The Victorian Labor government’s plan to pay off its substantial pandemic-era debt has been described as a “drain” on the state’s economy.
The state government has introduced new land taxes—as well as a payroll tax—that will compel property owners to fork out thousands per year to pay off the estimated $31.5 billion (US$20.7 billion) debt incurred under former Premier Daniel Andrews.
“Victoria is the biggest taxing state,” Libertarian MP David Limbrick told The Epoch Times on Jan. 19. “So it doesn’t have a revenue problem; it has a spending problem.”
According to the state government, the COVID debt levy will be used to pay down the state’s pandemic measures, or what the state describes as “one-off investments” that were “designed to protect Victorians and Victorian businesses throughout the pandemic.”
“We are paying off our COVID emergency debt, the credit card that we used to save lives and livelihoods; we are ensuring that while our kids might have memories of COVID, that they will not be paying for it,” Mr. Pallas said, while adding that the COVID debt levy is “temporary, targeted, and, above all, responsible.”
But Mr. Limbrick has criticised the COVID debt levy, saying that the state government’s response to the pandemic was “costly in every sense of the word.”
“We had the longest lockdowns and the most deaths—and we still don’t know the real cost to our children from disrupting their social development,” he said.
“But apparently we haven’t suffered enough, and now we’re going to be taxed for our troubles.
COVID Tax ‘Completely Miscalculated’: Opposition Leader
Opposition Liberal Leader John Pesutto has criticised the tax as “completely miscalculated,” claiming that Victorians were being punished for the government’s “incompetence.”“So this is off the back of many of Victoria’s most vulnerable people.”
However, Victorian Health Minister Mary-Anne Thomas said the COVID debt levy was part of the government’s promise to pay down the COVID debt.
“We used our credit card during COVID so that Victorians didn’t have to use theirs,” Ms. Thomas said on Jan. 4.
Under the COVID debt levy, a land tax levy will be applied to those owning two or more properties, affecting around 860,000 property owners, while businesses with payrolls over $10 million will be slugged an extra 0.5 percent under payroll tax changes.
Businesses with payrolls under $10 million per year will not be subject to the levy. Meanwhile, employers have also been slugged with a 42 percent increase to Workcover premiums.
Mr. Pallas has argued that the COVID tax targeted businesses and landlords who have been profitable.
“We think big business has the capacity to make a modest additional contribution that over the next 10 years to assist in repaying the COVID debt,” Mr. Pallas said at the May 2023 budget.
State Government Urged to ‘Stop Unnecessary Spending’

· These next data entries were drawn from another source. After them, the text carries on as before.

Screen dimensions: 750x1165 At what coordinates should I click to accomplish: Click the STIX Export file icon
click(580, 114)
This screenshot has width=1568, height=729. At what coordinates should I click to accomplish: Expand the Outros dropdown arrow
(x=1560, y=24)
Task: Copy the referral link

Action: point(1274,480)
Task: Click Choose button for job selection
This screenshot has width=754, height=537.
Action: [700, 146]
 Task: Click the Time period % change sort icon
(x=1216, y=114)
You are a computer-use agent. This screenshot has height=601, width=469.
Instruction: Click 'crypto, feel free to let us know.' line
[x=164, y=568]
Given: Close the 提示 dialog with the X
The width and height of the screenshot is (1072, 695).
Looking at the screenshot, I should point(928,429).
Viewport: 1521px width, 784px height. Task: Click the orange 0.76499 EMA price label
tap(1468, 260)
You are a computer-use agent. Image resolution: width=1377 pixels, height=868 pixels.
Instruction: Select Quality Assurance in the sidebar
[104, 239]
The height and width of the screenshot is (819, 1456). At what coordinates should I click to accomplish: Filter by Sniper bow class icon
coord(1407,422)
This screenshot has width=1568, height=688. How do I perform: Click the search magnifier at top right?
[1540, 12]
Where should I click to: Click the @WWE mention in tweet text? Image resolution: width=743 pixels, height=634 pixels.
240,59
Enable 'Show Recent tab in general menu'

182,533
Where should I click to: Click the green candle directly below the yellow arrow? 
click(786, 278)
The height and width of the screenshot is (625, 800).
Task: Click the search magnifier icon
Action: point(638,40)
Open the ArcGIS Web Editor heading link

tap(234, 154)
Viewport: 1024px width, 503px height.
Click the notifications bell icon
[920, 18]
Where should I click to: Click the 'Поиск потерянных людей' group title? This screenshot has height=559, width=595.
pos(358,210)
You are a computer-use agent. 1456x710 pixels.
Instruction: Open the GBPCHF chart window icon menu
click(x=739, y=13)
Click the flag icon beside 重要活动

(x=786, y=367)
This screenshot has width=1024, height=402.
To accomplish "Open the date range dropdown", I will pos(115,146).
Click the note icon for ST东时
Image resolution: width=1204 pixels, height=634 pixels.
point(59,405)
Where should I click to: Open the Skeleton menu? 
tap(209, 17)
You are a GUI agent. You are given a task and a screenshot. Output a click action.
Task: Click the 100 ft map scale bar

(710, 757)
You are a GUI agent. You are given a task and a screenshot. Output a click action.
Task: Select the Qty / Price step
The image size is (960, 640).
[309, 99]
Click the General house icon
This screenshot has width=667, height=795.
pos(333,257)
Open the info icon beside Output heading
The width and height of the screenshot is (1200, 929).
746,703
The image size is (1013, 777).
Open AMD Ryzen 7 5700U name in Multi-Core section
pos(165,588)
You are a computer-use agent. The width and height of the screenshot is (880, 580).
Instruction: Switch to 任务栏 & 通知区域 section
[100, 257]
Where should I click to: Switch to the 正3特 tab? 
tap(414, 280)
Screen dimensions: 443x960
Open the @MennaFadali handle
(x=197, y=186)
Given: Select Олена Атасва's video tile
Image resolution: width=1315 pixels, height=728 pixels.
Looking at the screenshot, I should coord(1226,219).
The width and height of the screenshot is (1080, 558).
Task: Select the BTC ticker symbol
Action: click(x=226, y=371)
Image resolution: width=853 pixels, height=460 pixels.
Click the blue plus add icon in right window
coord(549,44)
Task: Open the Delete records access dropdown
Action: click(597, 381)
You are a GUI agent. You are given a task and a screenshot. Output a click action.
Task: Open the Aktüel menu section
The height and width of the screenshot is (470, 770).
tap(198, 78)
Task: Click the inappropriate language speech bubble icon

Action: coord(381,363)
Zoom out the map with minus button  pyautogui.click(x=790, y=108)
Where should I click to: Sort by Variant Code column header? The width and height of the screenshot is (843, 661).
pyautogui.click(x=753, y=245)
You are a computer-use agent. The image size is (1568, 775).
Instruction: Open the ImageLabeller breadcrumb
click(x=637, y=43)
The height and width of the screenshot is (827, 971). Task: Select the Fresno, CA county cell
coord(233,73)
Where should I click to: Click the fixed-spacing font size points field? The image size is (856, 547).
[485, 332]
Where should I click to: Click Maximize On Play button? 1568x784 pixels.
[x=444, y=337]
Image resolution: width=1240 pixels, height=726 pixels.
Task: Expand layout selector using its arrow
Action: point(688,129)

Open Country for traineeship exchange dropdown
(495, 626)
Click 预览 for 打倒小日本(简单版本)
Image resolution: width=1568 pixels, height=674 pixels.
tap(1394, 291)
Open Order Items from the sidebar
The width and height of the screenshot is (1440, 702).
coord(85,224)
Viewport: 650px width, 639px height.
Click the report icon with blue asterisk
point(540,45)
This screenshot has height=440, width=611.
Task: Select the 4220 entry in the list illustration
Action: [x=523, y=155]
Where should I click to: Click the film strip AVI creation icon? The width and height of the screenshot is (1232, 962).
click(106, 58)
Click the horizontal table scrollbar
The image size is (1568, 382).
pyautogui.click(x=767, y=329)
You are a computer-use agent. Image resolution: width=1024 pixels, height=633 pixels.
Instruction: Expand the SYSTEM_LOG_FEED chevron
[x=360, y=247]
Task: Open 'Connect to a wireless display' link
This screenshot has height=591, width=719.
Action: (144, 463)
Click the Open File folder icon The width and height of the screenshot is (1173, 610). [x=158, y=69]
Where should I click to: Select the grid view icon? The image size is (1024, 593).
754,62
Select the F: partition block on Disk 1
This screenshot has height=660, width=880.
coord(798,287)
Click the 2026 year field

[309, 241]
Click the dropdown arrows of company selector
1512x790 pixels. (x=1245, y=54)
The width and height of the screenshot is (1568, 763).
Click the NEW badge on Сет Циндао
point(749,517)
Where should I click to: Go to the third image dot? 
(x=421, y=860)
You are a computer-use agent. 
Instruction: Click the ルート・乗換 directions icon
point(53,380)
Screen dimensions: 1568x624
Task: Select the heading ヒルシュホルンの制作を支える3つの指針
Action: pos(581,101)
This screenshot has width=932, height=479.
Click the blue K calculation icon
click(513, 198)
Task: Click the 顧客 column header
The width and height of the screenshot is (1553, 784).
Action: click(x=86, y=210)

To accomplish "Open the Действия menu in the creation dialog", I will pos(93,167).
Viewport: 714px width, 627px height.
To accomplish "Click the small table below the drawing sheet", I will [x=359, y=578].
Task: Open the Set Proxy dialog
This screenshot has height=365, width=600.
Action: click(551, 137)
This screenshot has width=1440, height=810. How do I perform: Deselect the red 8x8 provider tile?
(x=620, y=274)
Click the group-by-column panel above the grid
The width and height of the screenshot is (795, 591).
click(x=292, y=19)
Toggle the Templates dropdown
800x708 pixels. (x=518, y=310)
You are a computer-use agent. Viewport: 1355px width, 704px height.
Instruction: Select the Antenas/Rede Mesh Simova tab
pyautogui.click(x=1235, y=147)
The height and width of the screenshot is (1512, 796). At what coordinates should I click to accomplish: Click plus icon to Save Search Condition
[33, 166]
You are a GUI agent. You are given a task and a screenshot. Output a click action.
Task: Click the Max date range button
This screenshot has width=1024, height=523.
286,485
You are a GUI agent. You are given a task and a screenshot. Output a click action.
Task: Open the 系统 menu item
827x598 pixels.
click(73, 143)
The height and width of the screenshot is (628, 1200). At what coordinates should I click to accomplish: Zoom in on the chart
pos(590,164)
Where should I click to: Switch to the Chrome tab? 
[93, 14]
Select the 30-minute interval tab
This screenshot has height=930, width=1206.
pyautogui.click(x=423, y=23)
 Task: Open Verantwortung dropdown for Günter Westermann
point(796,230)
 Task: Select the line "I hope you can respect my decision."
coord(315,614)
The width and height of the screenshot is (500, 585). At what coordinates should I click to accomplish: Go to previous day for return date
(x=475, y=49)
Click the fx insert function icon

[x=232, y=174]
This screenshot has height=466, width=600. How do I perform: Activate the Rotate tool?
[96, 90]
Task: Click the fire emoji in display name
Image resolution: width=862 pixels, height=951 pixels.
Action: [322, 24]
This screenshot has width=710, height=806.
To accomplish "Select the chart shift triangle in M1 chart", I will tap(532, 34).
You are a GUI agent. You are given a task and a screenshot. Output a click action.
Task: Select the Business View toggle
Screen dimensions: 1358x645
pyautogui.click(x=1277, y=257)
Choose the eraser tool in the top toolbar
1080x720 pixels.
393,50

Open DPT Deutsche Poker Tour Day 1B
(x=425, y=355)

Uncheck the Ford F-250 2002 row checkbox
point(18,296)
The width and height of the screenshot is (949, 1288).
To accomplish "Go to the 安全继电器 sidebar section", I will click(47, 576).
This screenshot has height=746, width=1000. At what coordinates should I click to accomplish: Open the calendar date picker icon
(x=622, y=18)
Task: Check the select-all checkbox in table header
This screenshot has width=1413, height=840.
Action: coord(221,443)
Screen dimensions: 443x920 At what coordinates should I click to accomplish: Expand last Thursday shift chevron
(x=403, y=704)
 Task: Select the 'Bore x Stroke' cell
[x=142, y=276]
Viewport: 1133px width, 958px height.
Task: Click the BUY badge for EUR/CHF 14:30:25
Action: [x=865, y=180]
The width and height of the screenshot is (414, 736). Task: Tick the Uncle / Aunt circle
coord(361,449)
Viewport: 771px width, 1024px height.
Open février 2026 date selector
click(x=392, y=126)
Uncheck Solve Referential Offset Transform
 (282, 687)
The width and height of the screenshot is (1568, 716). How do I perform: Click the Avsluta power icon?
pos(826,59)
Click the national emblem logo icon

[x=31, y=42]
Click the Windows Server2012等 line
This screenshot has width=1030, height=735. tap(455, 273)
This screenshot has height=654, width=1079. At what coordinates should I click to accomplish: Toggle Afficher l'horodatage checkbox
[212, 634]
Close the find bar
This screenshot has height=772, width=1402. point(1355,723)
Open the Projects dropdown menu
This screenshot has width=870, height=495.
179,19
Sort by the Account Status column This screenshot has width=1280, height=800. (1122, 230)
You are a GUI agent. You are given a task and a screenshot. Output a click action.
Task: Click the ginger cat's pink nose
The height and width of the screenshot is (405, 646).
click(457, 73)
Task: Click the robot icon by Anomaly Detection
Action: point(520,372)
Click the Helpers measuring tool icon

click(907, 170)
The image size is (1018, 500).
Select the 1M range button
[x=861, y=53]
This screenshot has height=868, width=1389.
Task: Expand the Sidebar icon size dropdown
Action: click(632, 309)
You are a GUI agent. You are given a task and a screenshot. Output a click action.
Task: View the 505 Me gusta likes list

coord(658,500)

The state is expected to save $2.1 billion over four years by implementing savings across government expenditure, including reductions in corporate and back-office functions, reductions in labour hire and consultancy expenditure, and hopefully achieving efficiencies across public non-financial corporations and public financial corporations.It is also expected to raise $3.9 billion from businesses over four years, and $4.7 billion from landowners during the same period.
Yet cost blowouts to infrastructure projects have been a concern, with the North East link increasing by $26 billion after being budgeted at $10 billion previously, while the Suburban Rail Loop costings have increased from $50 billion to $200 billion.
“The government can bring the budget back to balance by stopping unnecessary spending,” Mr. Limbrick said.
“If they cancelled the Suburban Rail Loop—which has no business case—it would save $125 billion at a bare minimum. This is enough to pay off the COVID spending several times over.
“There are countless other examples of wasted government spending, such as on a Commonwealth Games that never happened.
“We should all be worried that a future government will make this [tax] permanent,” he added.